The ensemble cast are terrific – Tosin Cole (Stars Wars: Episode VII – The Force Awakens) in particular shines in Part One and again in the concluding scene – but the true standout is Lashana Lynch (Captain Marvel, No Time To Die). Along with Demetri Goritsas (Black Mirror, Everest) – notably the only white person in these first two parts – she has the most to work with out of anyone, with the two actors sparring and locking horns in the riveting second part of ear for eye. Lynch plays the undermined woman brilliantly, constantly being interrupted by Goritsas and told she is wrong, her hands locked in permanent fidget to showcase her anxiety. Lynch gives her character a steely determination amidst all the rebuttals and putdowns. Part Two is an uncomfortable showcase of both white and male dominance, with a blunt realism laying the problems of societies around the world bare for all to see.

loud and clear reviews ear for eye film
ear for eye (Courtesy of the London Film Festival)

ear for eye is strikingly relevant, perhaps most obviously in two scenes which involve a young man talking to his parents, who order him how to stand, where to look, where to put his hands, and so on, in order to try and avoid attention or trouble from police. There is an uncomfortable and deliberate frustration to both scenes: that is, whatever the son does, the parents tell him how that action will be interpreted badly by officers. If he stands with his hands by his side, then he is giving them attitude. If he looks away and stays silent, he is hiding something. It’s a tortuous look at the daily life of so many Black people, where doing nothing can somehow be interpreted as doing everything by a body of law which should be there to protect people.

It is understandable why tucker green has brought her successful play of the same name to the screen (both big and small), but the transition isn’t always seamless. ear for eye feels like a theatre performance being filmed at times, as opposed to something created fresh from the same material. tucker green keeps things basic, for the most part, and perhaps anything flashier or filmic would detract from the strong themes. Ultimately, ear for eye is based more around its text than anything else, and perhaps simply staging the play again from 2018 and filming these performances – with no hints or attempts at creating a film – would have been a more fluid way to bring these stories to a wider audience.

Perhaps the hardest and most uncomfortable part, for a white person at least, is the third and final one. White people of all ages – filmed in black and white – sit and read slavery laws and other racial legislation from the 1800s and 1900s. It’s the most stripped-back of the parts, with no camera movement and the people on screen not actors, just citizens reading short sentences. None of them were involved in these laws or perhaps even alive at the time of their enforcement, but the white guilt is staggering. tucker green implores white people to face their collective part in historical racism and how it has benefitted them and to recognise, as it still bleeds into today’s society, that discrimination based on race is something everyone must fight against. ear for eye does not preach or lecture; it speaks with hard facts only.

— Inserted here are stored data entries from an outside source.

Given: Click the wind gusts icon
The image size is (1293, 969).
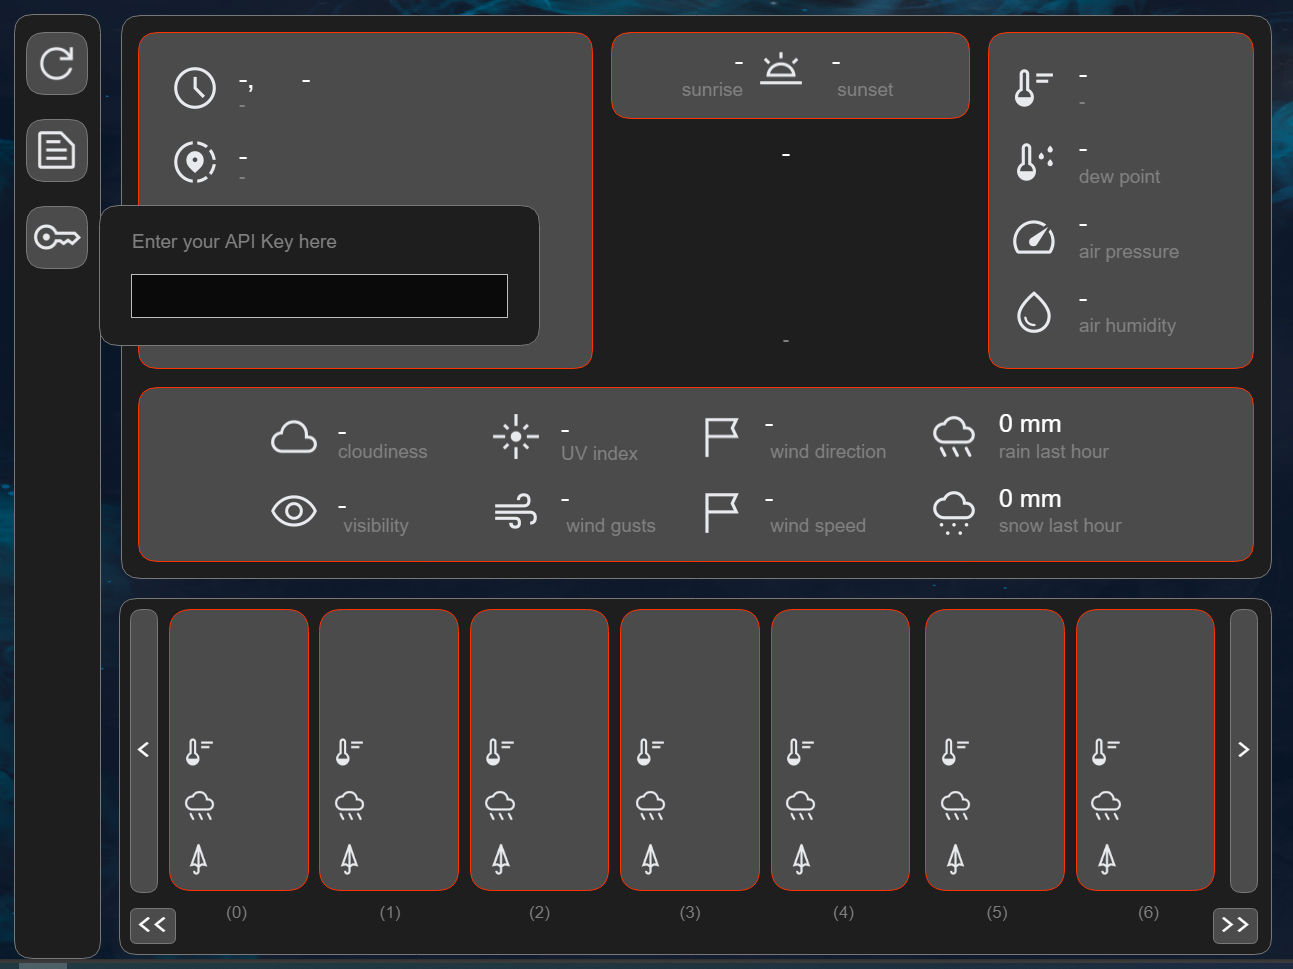Looking at the screenshot, I should pyautogui.click(x=516, y=512).
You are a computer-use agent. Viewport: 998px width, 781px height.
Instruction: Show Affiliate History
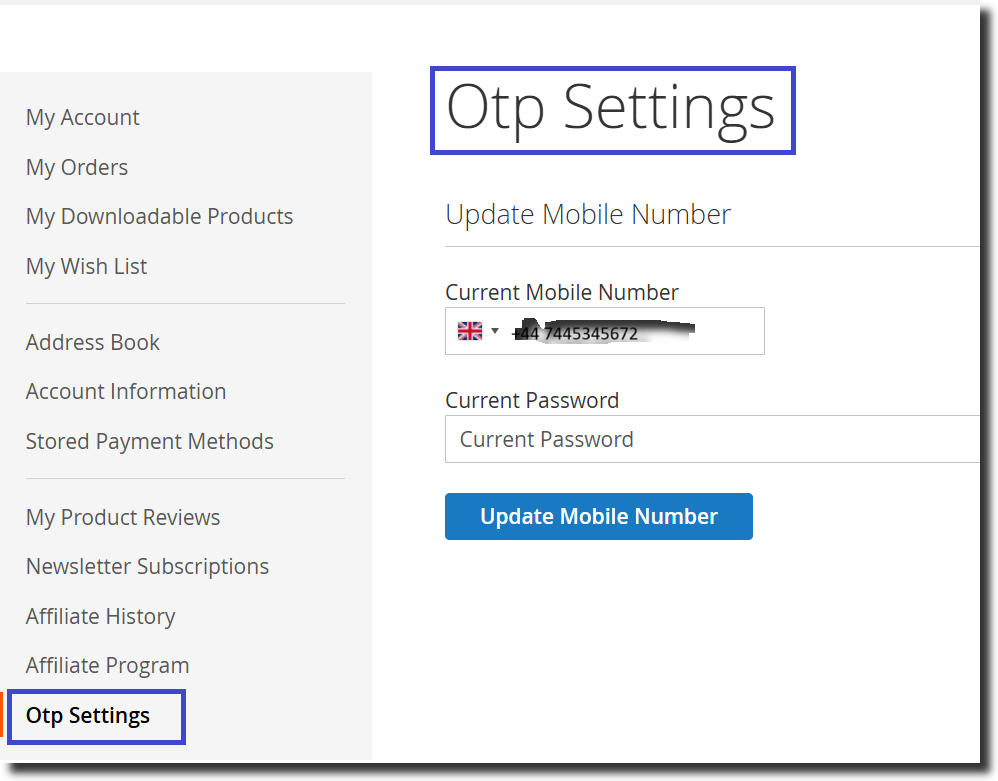[100, 616]
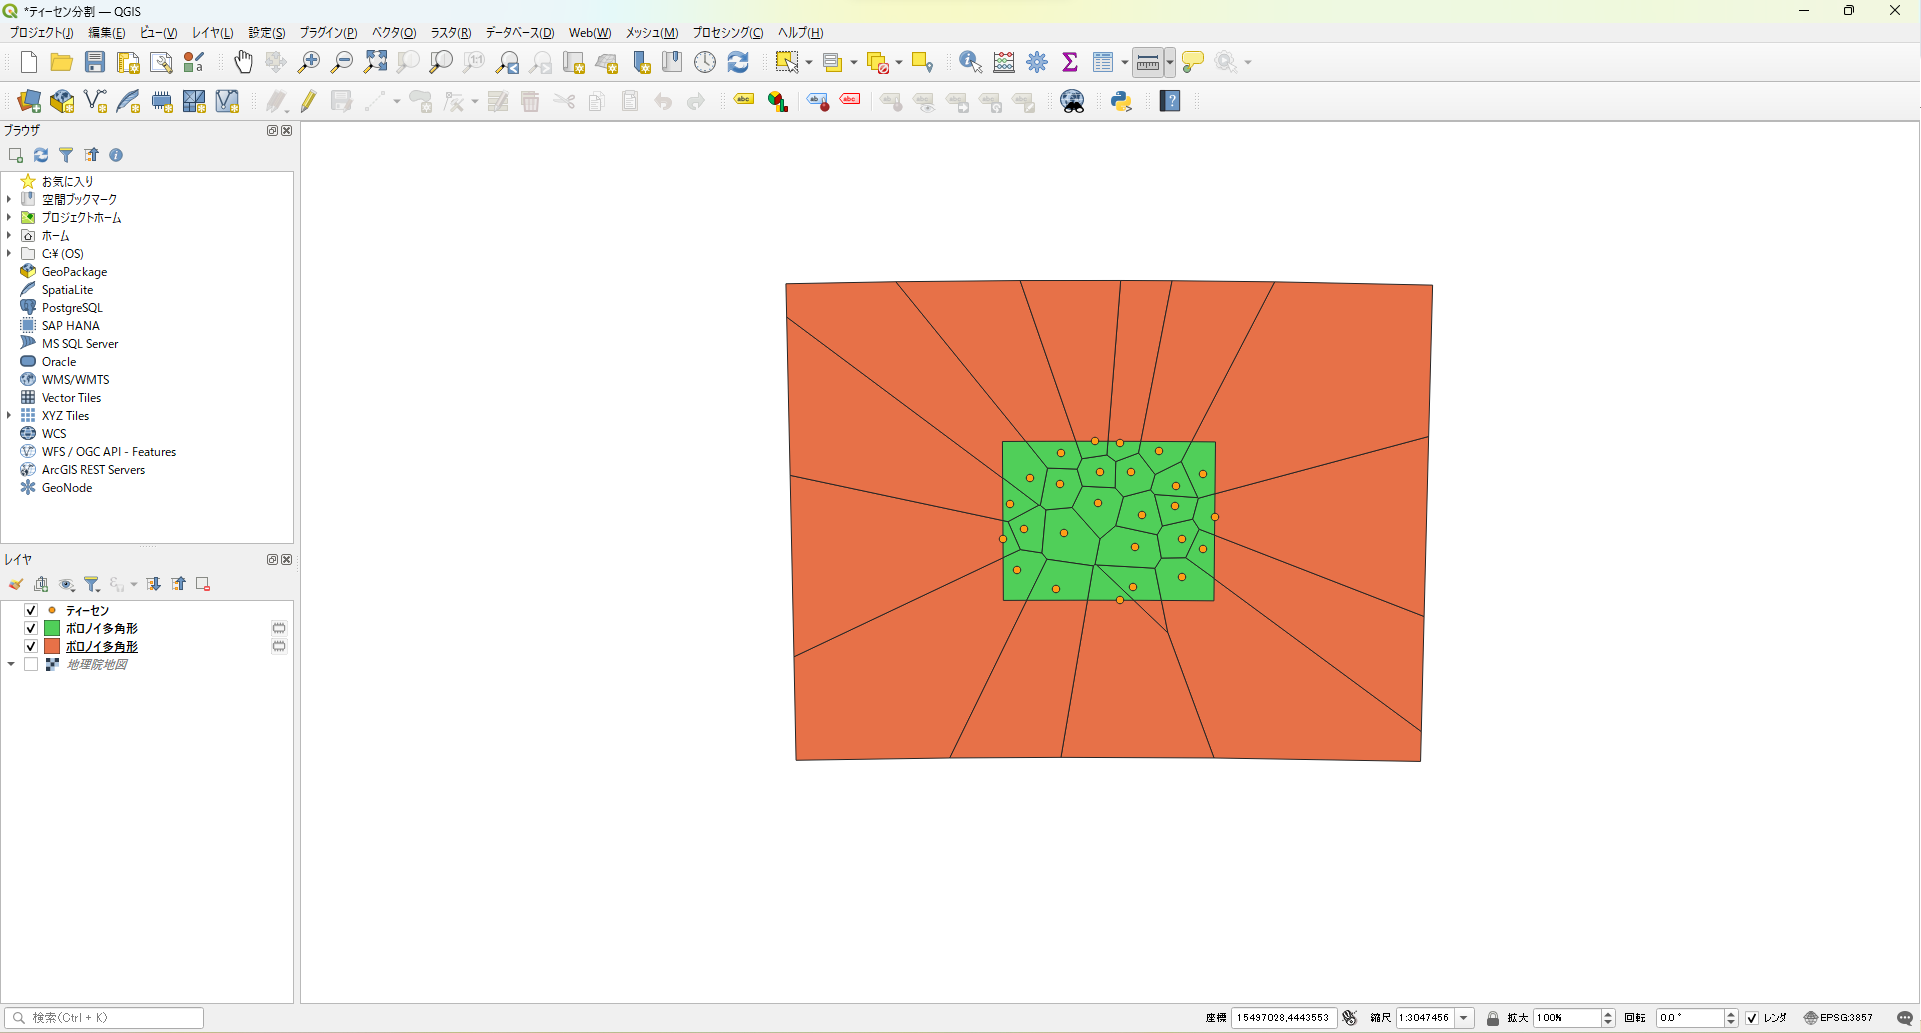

Either as a piece of theatre or a film, ear for eye’s power never falters. tucker green’s writing is nothing short of sensational, despite a few lapses into the melodramatic, and her racial, societal and political themes touch on the past and the present with a bravery rarely seen on screen. She touches less on the future because that is less clear, and there must be a hope and more importantly a significant effort from everyone in society for real change. ear for eye doesn’t hold our hands as it makes us face the tough history of humanity, the terrifying state of the present day or the uncertain future; instead, it quietly implores us, shows us, that the direction we are heading must alter, and alter now.


ear for eye premiered at the London Film Festival on 16-17 October, 2021.